Pielęgniarka i położna, która zarabia obecnie 2.000,- zł. brutto miesięcznie wynagrodzenia zasadniczego od 01.07.2017 r. może liczyć maksymalnie na 49,- zł. wzrostu wynagrodzenia miesięcznego brutto. Natomiast pielęgniarka i położna, która zarabia obecnie 2.496,- zł. brutto miesięcznie nie otrzyma żadnego wzrostu wynagrodzenia i to nie tylko w roku bieżącym, ale także i w kolejnych latach bo wypełnia już kryterium minima ustawowego. Dla kontrastu jedynie przypominamy, że w roku bieżącym (m.in. na skutek obniżenia wieku emerytalnego) uprawnienia emerytalne uzyska ok. 80 tysięcy pielęgniarek i położnych wykonujących zawód w Polsce na ogółem 200 tysięcy wszystkich zatrudnionych. Kto będzie zatem wykonywał ten zawód w Polsce na poziomie proponowanych w projekcie stawek wynagrodzenia ?”
Wiele z nas przez kolejne lata będzie miało „zamrożone” podwyżki lub będziemy stawać przed dylematem zmiany pracy, gdyż magister pielęgniarstwa ze specjalizacją będzie „zbyt drogim” pracownikiem. Wystarczy wówczas pielęgniarkę przesunąć na inny oddział i zaszeregować ją do grupy 9 ( wykształcenie średnie).
Ponadto w naszym kraju deprecjonuje się zawód pielęgniarki i położnej od kilku dziesięciu lat. W mediach społeczeństwu podaje się nieprawdziwe informacje, iż dostałyśmy 1600 zł podwyżki , a wiadomo, że jest to kwota tzw. „brutto, brutto” rozłożona na transze. Obecna ustawa realnie zabiera nam te środki.

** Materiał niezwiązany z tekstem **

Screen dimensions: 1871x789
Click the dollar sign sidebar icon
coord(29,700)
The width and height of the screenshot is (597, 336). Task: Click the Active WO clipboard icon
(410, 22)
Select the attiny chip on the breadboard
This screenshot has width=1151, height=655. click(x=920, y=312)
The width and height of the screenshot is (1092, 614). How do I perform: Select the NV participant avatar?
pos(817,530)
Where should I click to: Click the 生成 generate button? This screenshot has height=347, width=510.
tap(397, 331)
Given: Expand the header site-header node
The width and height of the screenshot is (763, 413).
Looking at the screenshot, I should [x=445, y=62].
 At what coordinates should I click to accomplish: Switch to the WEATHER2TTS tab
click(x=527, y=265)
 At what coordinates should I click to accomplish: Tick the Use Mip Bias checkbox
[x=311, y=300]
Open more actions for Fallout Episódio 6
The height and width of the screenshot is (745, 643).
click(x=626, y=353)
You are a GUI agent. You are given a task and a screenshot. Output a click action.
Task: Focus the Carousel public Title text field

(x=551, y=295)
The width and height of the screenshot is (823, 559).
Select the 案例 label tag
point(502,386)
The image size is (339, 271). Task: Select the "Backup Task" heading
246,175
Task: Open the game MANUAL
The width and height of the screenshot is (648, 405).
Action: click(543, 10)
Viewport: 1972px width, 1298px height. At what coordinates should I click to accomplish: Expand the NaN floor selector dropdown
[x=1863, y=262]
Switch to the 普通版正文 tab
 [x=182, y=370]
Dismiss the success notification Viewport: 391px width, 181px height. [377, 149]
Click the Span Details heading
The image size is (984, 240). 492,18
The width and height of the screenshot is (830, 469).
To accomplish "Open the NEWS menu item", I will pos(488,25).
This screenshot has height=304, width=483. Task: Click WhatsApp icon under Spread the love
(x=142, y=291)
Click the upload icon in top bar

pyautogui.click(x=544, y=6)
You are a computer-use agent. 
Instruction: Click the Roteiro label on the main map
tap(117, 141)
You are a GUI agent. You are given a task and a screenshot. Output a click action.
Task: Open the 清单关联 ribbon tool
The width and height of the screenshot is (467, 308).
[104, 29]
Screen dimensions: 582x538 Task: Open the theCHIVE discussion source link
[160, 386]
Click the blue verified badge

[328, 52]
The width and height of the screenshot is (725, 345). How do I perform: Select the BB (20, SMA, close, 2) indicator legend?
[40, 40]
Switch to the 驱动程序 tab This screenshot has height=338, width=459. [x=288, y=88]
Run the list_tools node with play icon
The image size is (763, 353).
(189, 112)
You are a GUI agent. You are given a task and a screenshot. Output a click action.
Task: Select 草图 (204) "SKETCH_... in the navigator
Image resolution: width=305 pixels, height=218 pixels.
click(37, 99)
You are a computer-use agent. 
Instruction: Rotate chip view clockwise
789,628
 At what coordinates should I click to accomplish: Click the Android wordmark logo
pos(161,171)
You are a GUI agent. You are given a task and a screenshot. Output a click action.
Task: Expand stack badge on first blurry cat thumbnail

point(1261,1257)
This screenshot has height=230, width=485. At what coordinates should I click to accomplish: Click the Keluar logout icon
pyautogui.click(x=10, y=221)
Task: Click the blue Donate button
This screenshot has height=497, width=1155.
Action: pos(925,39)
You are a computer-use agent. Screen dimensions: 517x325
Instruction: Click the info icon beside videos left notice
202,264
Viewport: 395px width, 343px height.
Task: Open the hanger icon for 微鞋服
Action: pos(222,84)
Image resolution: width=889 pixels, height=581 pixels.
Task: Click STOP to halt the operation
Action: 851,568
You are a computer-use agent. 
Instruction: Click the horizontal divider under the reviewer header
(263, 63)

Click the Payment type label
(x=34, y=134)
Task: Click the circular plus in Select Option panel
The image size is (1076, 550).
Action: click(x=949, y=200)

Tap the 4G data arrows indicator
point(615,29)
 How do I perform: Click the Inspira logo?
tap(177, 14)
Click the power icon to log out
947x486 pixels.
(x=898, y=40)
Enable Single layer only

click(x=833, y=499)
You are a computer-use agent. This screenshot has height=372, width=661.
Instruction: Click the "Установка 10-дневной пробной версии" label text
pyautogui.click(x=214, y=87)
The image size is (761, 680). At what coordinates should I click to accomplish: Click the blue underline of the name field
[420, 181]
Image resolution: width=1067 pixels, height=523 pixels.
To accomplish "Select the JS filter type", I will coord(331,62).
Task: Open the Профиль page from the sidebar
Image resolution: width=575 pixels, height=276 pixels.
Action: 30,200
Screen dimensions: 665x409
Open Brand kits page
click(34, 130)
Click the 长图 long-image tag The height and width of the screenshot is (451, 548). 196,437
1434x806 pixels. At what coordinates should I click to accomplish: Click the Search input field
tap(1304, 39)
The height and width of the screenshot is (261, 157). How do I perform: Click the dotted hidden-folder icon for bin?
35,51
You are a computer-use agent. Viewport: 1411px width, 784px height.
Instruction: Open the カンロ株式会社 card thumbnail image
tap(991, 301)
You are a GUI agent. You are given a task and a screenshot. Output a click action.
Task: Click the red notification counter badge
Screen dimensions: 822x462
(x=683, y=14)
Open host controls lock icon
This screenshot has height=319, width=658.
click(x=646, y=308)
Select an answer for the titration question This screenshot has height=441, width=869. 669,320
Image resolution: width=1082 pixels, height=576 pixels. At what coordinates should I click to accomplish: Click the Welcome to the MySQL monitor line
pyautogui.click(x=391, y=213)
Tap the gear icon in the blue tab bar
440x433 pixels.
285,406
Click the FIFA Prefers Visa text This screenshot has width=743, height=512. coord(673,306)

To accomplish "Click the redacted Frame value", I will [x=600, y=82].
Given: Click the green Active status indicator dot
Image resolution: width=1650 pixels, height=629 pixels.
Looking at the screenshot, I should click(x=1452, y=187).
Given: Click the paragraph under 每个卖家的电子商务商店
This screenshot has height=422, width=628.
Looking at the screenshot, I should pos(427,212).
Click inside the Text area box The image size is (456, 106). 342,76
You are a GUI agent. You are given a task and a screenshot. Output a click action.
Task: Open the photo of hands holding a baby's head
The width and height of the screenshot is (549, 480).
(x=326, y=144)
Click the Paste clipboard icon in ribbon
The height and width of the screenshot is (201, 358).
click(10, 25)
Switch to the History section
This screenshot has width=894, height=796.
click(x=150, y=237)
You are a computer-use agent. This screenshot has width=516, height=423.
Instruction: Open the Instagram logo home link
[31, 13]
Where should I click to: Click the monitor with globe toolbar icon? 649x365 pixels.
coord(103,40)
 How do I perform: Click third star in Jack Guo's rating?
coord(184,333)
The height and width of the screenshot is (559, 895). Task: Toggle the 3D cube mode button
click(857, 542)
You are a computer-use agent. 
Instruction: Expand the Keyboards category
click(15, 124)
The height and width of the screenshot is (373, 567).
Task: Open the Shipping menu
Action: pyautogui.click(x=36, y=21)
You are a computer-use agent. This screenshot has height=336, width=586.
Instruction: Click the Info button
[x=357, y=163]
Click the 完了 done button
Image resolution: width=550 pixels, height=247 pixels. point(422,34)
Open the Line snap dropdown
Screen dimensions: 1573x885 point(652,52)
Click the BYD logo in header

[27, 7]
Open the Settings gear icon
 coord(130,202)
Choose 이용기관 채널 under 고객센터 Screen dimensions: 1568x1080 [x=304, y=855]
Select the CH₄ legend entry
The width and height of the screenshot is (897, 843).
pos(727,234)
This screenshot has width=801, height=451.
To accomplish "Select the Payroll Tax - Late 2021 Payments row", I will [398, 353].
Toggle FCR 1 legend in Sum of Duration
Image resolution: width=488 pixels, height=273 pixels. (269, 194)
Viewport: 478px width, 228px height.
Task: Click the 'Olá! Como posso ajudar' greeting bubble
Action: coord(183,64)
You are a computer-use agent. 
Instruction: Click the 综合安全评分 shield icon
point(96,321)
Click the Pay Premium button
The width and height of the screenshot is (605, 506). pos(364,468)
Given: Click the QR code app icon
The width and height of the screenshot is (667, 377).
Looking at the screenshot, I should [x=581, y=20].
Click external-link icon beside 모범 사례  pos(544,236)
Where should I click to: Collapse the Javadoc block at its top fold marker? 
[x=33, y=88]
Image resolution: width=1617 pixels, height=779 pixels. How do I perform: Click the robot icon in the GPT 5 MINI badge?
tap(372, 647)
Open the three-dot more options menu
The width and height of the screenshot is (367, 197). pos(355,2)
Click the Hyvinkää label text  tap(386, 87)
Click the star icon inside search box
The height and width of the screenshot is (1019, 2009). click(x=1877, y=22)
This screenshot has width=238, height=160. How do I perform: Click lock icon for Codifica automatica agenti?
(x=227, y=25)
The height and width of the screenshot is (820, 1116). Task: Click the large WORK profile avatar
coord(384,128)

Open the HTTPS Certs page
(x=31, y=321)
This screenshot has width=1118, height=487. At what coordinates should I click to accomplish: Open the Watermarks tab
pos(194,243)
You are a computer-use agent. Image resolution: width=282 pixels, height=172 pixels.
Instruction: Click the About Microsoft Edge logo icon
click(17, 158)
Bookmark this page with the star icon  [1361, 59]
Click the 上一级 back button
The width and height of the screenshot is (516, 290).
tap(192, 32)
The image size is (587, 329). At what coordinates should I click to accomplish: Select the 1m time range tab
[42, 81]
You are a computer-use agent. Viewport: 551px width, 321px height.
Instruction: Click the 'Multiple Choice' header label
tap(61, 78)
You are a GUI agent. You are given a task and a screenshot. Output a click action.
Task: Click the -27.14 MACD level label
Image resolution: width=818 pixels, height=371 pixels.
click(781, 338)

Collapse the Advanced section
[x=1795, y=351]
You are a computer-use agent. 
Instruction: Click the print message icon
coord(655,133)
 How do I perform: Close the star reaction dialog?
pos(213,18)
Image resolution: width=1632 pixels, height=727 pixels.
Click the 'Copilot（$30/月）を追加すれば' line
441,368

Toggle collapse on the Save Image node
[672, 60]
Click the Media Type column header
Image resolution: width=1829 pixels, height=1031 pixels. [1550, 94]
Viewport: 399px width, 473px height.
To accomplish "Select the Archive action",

Kolejną sprawą są normy zatrudnienia, których w rzeczywistości w naszych zawodach nie ma. Zgodnie z prawem dyrektorzy palcówek zatrudniają minimalną ilość personelu, narażając chorych na brak należytej opieki pielęgniarskiej. Przykład: Oddział wewnętrzny: noc: lekarz, jedna pielęgniarka – pacjentów minimum 40.
Szanowny Panie, już w październiku ziści się dramat.
Pielęgniarek i Położnych jest coraz mniej, a ustawa "przepychana" w tak błyskawicznym tempie stanowi poważne ryzyko dla zdrowia i życia wszystkich obywateli.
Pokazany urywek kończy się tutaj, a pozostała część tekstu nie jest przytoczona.